Databases Reference
In-Depth Information
The Sort has also been exchanged for a Hash Match. These new additional operators may be more costly,
but use almost no I/O, hence the decrease in duration. More importantly, the optimizer actually had
the chance to alter the implementation of how the query would be executed. When we code specific
implementations using derived tables and correlated subqueries, we leave the optimizer no alternatives
to evaluate and we denigrate the declarative nature of T-SQL. As SQL Server advances, you are going
to see more instances of where the old-school methods of rearranging SQL statements become irrelevant
outside of very narrow edge-case circumstances. In this case, it appears that the Join method is easy to
code and provides rather consistent performance of speed under increasing scale.
Paging and Sorting
Most applications have a need to page through a sorted resultset to display page N of M. There are several
methods of meeting this requirement and evaluating them all is a dense enough topic to warrant its own
chapter. Considerations for the perfect solution depend upon the selectivity options in the WHERE
predicate, the number of results that the predicate yields, the number and nature of the ORDER BY
scenarios allowed, whether total predicate realization as a total count is required, and finally the ease of
maintainability. Since you are reading this chapter, you're probably most interested in this topic from a
perspective of page-read-based performance.

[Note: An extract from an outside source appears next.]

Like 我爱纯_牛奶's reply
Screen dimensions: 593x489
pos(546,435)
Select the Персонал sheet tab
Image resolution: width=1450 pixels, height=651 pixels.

The core of the problem is to apply a predicate to a set of tables and retrieve only a subset of the entire
resultset ordered in a specified sort. For server-based solutions, the key is having some way to pull out
the rows that constitute a viewable page by enumerating the resultset in the way it is ordered. There are
two approaches to uniquely identifying the rows returned and breaking the ties: applying a numbering
function to the resultset or using a unique identifying index from the results. For the results to be
consistent between incremental page calls, having the primary identity key as the tiebreaker is
convenient because it is intimately tied to each row. You can do the same thing with an applied function,
but pay attention to how the resultset is ordered by sorting finally by the identity key. If you don't have
a unique identifying key, then the only option is to use the ranking functions and deal with the results.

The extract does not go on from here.